Assim que Lula da Silva, seu marido, ganhou a eleição presidencial em 2022, Rosângela da Silva, a “Janja”, declarou que pretendia “ressignificar o conteúdo do que é ser uma primeira-dama”. No dialeto afetado dos cursos de Humanas, “ressignificar” costuma significar um cavalo de pau hermenêutico para fazer terra arrasada da tradição. E a socióloga Janja está cumprindo o que prometeu: primeiras-damas, em geral, passam quase despercebidas, graças à discrição que normalmente as caracteriza; já a mulher de Lula decidiu que ser primeira-dama é causar confusão, intrometer-se em questões de Estado e xingar desafetos estrangeiros.
O último episódio da “ressignificação” da função de primeira-dama ocorreu há alguns dias, quando Janja, em plena reunião do G-20, achou que era o caso de fazer uma declaração ofendendo gratuitamente o empresário Elon Musk, que em breve ocupará cargo relevante no gabinete do presidente eleito dos Estados Unidos, Donald Trump. Janja ainda teve o cuidado de ofender em inglês, língua de Musk. Obrigou um constrangido Lula a vir a público dizer que “não temos que xingar ninguém”. Isso deveria ser óbvio, mas a “ressignificação” está aí para desmoralizar o óbvio.
Para sorte do Brasil, a primeira-dama desbocada não provocou danos ao País, somente a si mesma. Sua má-criação se tornou apenas uma constrangedora nota de rodapé num evento em que a diplomacia brasileira se saiu bastante bem, consideradas as circunstâncias. Do episódio, ficou apenas o receio de que a sra. Lula da Silva ainda pode causar muitos problemas ao marido e ao Brasil nos dois anos que restam de mandato, já que, ao que tudo indica, ela está convencida de que seu papel é criar problemas.
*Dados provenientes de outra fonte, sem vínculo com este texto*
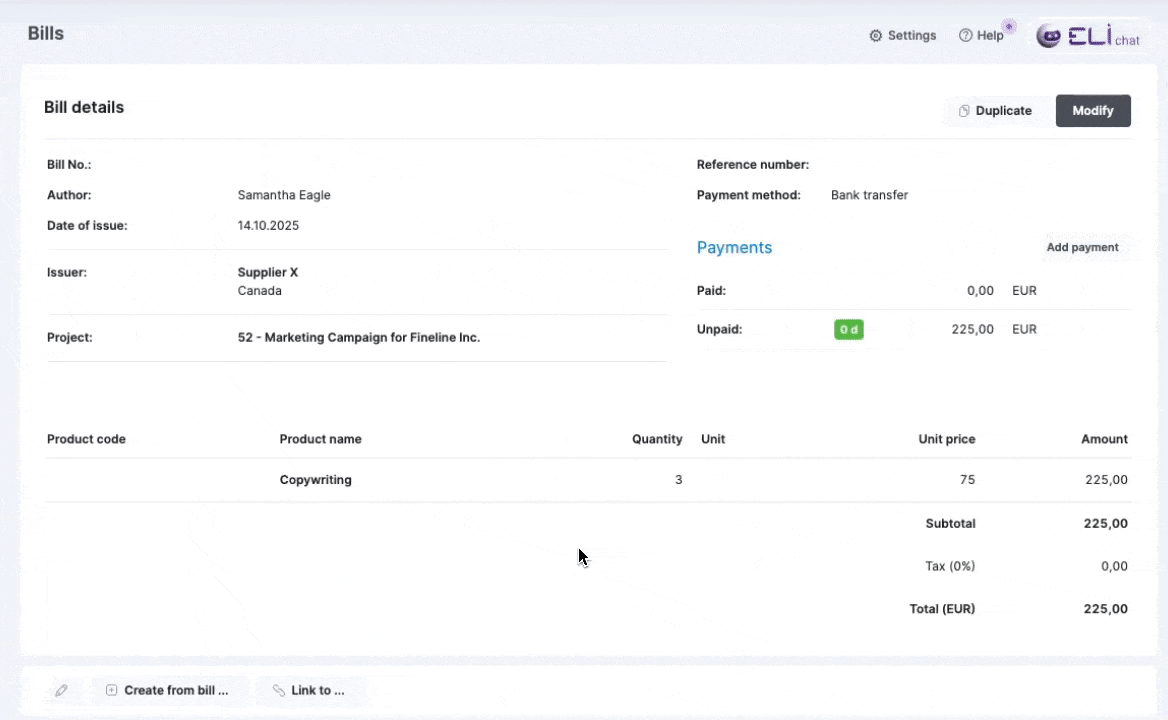Select the Copywriting product row
The height and width of the screenshot is (720, 1168).
pyautogui.click(x=316, y=480)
Prova disso é a desenvoltura com que Janja se intromete em diversas questões que não lhe dizem respeito, como a taxação de produtos chineses importados, faz cobranças públicas a ministros, como no caso do titular de Portos e Aeroportos, que levou um pito dela depois que um cachorro morreu num voo, e interfere nas mensagens e campanhas da Secretaria de Comunicação da Presidência. É comum vê-la em reuniões ministeriais e consta em Brasília que nenhum ministro se considera a salvo de sua influência. Em suas próprias palavras, Janja, em termos de hierarquia, se considera em pé de igualdade com Lula. Esquece-se a primeira-dama que foi Lula, e não ela, quem teve mais de 50 milhões de votos, e que, se não fosse mulher de Lula, ela seria apenas uma entre milhões de pessoas desconhecidas que se dedicam a falar bobagens inconsequentes nas redes sociais.
Por fim, na ânsia de se mostrar uma mulher independente, Janja na verdade acaba desmoralizando a luta das mulheres por respeito e dignidade. Xingar desafetos e imiscuir-se em assuntos de governo sem ter cargo ou mandato para tal são atitudes de quem não entendeu que seu poder, se existe, não deriva da presunção de que, por ser mulher do chefe, pode tudo.